Jan. 29 (UPI) -- Marine researchers in California said a newborn great white shark was caught on camera in the wild for the first time.
The University of California said wildlife filmmaker Carlos Gauna and UC Riverside biology doctoral student Phillip Sternes were in waters near Santa Barbara when they captured drone footage of the 5-foot-long shark pup.
The pup was entirely white, contrasting with the color of adult great whites, which are white on the bottom and gray on top.
"We enlarged the images, put them in slow motion, and realized the white layer was being shed from the body as it was swimming," Sternes said in a news release. "I believe it was a newborn white shark shedding its embryonic layer."
The school said the encounter marked the first time a newborn great white shark had been observed in the wild.
"Where white sharks give birth is one of the holy grails of shark science.
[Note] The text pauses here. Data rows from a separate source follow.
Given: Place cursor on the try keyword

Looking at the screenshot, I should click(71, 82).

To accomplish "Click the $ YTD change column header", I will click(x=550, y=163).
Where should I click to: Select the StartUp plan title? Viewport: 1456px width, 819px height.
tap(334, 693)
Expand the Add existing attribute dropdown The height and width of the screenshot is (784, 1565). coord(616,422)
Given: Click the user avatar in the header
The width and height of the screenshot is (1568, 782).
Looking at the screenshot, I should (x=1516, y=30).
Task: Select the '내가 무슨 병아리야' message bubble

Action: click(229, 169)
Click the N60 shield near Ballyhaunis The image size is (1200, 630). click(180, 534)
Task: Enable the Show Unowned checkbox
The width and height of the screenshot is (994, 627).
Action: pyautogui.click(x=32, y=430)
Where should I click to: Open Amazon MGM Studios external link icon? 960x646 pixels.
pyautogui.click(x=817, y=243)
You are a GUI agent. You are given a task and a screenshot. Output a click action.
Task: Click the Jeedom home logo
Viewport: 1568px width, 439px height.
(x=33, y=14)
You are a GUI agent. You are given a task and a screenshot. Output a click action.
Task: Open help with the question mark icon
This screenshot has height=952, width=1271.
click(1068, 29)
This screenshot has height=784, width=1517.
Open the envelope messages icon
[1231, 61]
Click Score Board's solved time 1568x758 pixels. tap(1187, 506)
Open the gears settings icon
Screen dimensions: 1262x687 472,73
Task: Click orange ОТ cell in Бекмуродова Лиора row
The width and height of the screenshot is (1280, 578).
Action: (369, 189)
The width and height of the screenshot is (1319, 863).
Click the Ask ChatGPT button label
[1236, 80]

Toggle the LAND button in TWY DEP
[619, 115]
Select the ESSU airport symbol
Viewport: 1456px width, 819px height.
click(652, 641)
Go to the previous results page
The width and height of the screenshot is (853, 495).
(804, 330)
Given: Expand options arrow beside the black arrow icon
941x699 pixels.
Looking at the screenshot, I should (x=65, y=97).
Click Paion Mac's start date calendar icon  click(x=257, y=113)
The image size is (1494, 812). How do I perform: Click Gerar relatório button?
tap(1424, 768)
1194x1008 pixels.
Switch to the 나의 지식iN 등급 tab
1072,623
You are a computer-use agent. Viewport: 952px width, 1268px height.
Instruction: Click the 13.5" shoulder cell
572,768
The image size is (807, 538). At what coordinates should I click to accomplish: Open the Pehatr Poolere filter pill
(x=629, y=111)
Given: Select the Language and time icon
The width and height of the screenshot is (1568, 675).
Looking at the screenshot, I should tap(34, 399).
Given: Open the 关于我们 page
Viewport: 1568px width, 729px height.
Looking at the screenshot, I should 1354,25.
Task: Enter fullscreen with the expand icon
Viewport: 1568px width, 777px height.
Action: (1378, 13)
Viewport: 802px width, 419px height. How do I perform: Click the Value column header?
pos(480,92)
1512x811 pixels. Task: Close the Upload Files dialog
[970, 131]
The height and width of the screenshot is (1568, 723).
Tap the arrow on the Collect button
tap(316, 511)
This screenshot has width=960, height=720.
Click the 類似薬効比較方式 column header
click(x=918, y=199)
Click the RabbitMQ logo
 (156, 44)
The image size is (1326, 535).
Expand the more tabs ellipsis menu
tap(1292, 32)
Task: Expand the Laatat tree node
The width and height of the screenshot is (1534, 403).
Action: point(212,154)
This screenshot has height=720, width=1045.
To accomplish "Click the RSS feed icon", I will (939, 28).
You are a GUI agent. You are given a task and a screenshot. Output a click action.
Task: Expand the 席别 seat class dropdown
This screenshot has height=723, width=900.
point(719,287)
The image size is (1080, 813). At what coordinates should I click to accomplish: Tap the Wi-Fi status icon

No one has ever been able to pinpoint where they are born, nor has anyone seen a newborn baby shark alive," Gauna said. "There have been dead white sharks found inside deceased pregnant mothers. But nothing like this."
The duo, who published the observations in a paper in the Environmental Biology of Fishes journal, admitted the shark may have been shedding due to a skin condition rather than being newborn.
"If that is what we saw, then that too is monumental because no such condition has ever been reported for these sharks," Gauna said.